Top of DATASET RECORDS

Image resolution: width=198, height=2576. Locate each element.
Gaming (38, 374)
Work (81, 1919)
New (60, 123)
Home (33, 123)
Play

Bottom of DATASET RECORDS

TASK PROMPT -
Give the listing above again in full, exactly as written.

ANSWER FOR THE TASK -
Image resolution: width=198, height=2576. Locate each element.
Gaming (38, 374)
Work (81, 1919)
New (60, 123)
Home (33, 123)
Play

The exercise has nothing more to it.